Protecting the data on your flash drive using BitLocker drive encryption is a smart move to ensure that your personal information is not available to anyone who gets their hands on your drive. While it does take a while to encrypt the data, after the initial setup, you will have no trouble using your encrypted drive. By entering the password you configured, you can unlock it for regular use in a matter of seconds to have full access to view, copy and edit your data. Read on to learn everything you'll need to know to work with your encrypted drive.
Note: BitLocker is available in the Enterprise and Ultimate editions of Windows 7, and also in the Pro and Enterprise editions of Windows 8 and 8.1.
How To Unlock Your Encrypted Drive in Windows 8.1
Insert your encrypted flash drive into a USB port on your computer and wait for Windows to recognize it. A pop-up window will automatically appear on the right corner of the screen telling you that the drive is Bitlocker protected. Click or tap on the pup-up to go to the next step.

> _QUESTIONS TO ANSWER_
A: Can you condense the paragraph of the BitLocker guide that begins "Protecting the data on your flash drive" into a shorter version that keeps its main facts?
B: Which Windows editions does the BitLocker guide say include BitLocker? List each edition with its version.
Answer using only the BitLocker guide.

> _DATASET EXTRACT_

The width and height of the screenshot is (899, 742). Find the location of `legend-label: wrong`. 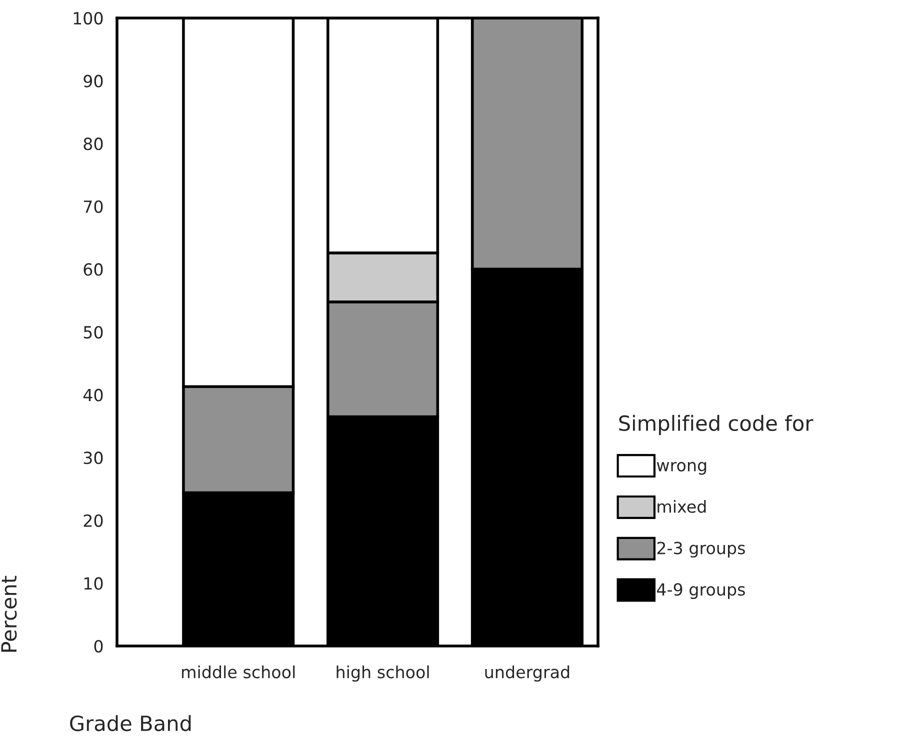

legend-label: wrong is located at coordinates (681, 468).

> _PROBLEM SOLUTIONS_
A: Encrypting a flash drive with BitLocker keeps your personal information away from anyone who gets hold of the drive. The first encryption takes a while, but after setup you can unlock the drive in seconds with your password. You then have full access to view, copy and edit your data. The rest explains how to work with the encrypted drive.

B:
- Windows 7 Enterprise
- Windows 7 Ultimate
- Windows 8 Pro
- Windows 8 Enterprise
- Windows 8.1 Pro
- Windows 8.1 Enterprise